10. A purposive reading of Section 223 BNSS leaves little room for doubt that the provision merely obligates the Court to afford the proposed accused an opportunity of being heard before taking cognizance of an offence on a complaint. The legislative innovation lies in introducing a pre-cognizance hearing, thereby enabling the proposed accused to persuade the Court that the complaint, even if accepted at face value, does not warrant to take cognizance of the offence. The provision, however, does not create a substantive right in favour of the proposed accused to demand inspection of, or copies of, every document collected during the investigation. The hearing contemplated under Section 223 is intended to assist the Court in determining whether the complaint and the materials relied upon by the complainant disclose sufficient grounds to proceed. It is not designed to afford the proposed accused an opportunity to embark upon an exhaustive examination of the prosecution records or to seek discovery of materials which the complainant itself does not propose to rely upon. The Court, at this stage, is only required to ascertain whether a prima facie case exists for taking cognizance. It is neither expected nor permitted to meticulously appreciate the evidence, adjudicate upon rival factual contentions, evaluate the probable defence of the proposed accused, or undertake a roving enquiry into the entire corpus of the investigation records. The enquiry remains narrowly circumscribed and offence-centric, directed solely towards deciding whether the complaint deserves to cross the threshold of cognizance.
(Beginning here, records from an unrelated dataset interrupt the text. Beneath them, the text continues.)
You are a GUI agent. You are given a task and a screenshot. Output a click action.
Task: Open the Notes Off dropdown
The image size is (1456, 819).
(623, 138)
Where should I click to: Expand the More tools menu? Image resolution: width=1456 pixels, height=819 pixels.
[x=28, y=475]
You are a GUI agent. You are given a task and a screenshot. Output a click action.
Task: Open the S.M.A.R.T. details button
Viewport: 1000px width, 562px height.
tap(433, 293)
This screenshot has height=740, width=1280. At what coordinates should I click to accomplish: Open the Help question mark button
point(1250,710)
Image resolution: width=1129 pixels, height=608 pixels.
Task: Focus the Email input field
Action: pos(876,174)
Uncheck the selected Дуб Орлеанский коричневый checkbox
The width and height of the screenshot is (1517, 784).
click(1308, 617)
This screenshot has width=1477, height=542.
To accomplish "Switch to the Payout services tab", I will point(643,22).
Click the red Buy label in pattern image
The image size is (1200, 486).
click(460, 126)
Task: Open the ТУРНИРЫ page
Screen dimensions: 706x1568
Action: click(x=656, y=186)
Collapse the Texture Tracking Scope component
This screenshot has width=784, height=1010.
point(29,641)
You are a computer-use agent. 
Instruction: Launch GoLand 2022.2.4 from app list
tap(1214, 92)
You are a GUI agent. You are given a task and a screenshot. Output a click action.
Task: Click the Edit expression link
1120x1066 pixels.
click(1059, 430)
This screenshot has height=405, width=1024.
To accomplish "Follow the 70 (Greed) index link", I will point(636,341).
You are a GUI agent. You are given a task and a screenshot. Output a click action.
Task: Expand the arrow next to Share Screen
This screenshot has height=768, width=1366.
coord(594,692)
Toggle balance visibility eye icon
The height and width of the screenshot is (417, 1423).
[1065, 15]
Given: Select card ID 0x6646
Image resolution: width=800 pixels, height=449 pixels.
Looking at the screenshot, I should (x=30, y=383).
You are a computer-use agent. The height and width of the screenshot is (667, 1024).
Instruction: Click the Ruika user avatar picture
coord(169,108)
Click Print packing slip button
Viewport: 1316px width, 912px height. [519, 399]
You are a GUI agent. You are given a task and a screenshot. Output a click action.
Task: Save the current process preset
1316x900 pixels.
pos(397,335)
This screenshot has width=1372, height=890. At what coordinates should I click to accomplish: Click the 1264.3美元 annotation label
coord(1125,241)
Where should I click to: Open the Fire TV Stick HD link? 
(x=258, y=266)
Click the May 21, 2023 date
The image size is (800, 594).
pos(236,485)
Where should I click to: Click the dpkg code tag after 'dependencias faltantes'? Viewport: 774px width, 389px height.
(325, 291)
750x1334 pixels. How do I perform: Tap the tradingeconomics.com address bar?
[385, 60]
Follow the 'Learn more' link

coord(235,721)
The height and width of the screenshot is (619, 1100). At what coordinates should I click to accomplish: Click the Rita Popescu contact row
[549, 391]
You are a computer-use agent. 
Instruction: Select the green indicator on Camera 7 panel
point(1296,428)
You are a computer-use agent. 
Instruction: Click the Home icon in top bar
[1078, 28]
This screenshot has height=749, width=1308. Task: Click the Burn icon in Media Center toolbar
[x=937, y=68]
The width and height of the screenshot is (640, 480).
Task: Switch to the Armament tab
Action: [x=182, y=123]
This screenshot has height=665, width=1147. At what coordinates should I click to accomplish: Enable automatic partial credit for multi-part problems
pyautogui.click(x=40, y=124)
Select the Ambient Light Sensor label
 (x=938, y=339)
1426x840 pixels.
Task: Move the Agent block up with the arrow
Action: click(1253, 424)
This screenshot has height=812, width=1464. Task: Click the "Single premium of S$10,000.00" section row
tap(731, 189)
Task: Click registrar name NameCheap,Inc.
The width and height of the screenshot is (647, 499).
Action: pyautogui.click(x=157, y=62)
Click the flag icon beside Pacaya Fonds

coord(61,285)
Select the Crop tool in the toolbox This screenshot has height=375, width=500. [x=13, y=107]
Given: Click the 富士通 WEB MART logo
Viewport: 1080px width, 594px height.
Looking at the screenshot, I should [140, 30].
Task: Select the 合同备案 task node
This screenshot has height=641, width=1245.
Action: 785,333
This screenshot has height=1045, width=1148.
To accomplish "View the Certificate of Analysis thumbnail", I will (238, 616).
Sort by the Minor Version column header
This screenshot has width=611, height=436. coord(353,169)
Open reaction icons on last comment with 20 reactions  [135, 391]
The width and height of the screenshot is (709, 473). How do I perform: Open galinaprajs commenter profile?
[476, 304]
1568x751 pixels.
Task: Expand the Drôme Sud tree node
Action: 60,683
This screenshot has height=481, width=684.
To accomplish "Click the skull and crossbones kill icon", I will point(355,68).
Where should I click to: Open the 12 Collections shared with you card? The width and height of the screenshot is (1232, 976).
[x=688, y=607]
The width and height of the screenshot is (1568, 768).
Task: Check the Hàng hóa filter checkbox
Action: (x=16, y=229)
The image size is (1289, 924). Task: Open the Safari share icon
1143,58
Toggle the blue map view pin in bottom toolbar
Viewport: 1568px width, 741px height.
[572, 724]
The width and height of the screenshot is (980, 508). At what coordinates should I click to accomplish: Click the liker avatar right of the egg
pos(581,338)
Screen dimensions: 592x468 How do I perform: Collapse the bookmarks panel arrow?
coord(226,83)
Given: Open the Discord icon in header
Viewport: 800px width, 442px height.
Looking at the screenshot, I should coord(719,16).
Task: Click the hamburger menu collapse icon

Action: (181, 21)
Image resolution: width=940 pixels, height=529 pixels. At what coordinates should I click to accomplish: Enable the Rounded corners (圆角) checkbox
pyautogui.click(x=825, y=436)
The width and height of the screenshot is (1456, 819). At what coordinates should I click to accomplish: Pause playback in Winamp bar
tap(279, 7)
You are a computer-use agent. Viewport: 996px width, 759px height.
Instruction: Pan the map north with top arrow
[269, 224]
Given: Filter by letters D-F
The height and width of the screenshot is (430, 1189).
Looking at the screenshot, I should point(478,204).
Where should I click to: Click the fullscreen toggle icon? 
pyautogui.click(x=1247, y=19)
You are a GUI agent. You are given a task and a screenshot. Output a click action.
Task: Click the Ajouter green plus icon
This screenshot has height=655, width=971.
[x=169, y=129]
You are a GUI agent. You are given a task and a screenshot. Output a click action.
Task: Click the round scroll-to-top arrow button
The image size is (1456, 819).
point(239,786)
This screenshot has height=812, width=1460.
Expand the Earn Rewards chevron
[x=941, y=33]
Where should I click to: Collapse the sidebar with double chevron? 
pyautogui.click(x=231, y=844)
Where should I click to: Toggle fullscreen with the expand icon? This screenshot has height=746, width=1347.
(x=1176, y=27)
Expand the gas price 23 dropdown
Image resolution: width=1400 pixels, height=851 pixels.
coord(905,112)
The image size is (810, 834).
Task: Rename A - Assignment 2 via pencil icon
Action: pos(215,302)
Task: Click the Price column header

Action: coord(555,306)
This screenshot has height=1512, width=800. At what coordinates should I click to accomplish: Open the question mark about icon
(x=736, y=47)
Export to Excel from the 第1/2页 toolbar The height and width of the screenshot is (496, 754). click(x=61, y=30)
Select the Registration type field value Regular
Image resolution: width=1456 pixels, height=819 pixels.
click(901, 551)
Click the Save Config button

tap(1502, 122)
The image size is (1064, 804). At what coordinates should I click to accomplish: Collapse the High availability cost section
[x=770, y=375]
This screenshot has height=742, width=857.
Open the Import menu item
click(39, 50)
11. The above interpretation receives reinforcement from the authoritative pronouncement of the Hon'ble Supreme Court in Sarla Gupta (supra). In paragraph 68.4 of the judgment, the Apex Court held thus:

                  “68.4 At the time of hearing for framing of charge, reliance can be placed only on the documents forming part of the charge sheet. In case of the PMLA, at the time of framing charge, reliance can be placed only on those documents which are produced along with the complaint or supplementary complaints. Though the accused will be entitled to a list of documents, objects, exhibits etc. that are not relied upon by the ED at the stage of framing of charge, in ordinary course, the accused is not entitled to seek copies of the said documents at the stage of framing of charge.”

12. The exposition of law in Sarla Gupta (supra) unequivocally demonstrates that even at the subsequent stage of framing of charge, where the rights of an accused are considerably wider, the entitlement extends only to a list of the un-relied documents and not, in the ordinary course, to copies thereof. If such is the legal position at the stage of framing of charge, a fortiori, a proposed accused cannot claim a superior or more expansive right at the anterior stage of pre-cognizance proceedings under Section 223 BNSS. If the petitioner's contention is accepted, it would convert the limited hearing envisaged under Section 223 into an exercise of pre-trial discovery, which is neither the language of the above provision nor the scheme of the BNSS.

In the present case, the petitioner seeks copies of documents which are admittedly not relied upon by the respondent. The prayer is beyond the contours of the hearing contemplated under Section 223 of the BNSS. I am, therefore, of the considered view that the Trial Court has correctly appreciated the statutory framework governing the question and has rightly declined the relief sought by the petitioner. The Criminal Miscellaneous Case is meritless and is accordingly dismissed.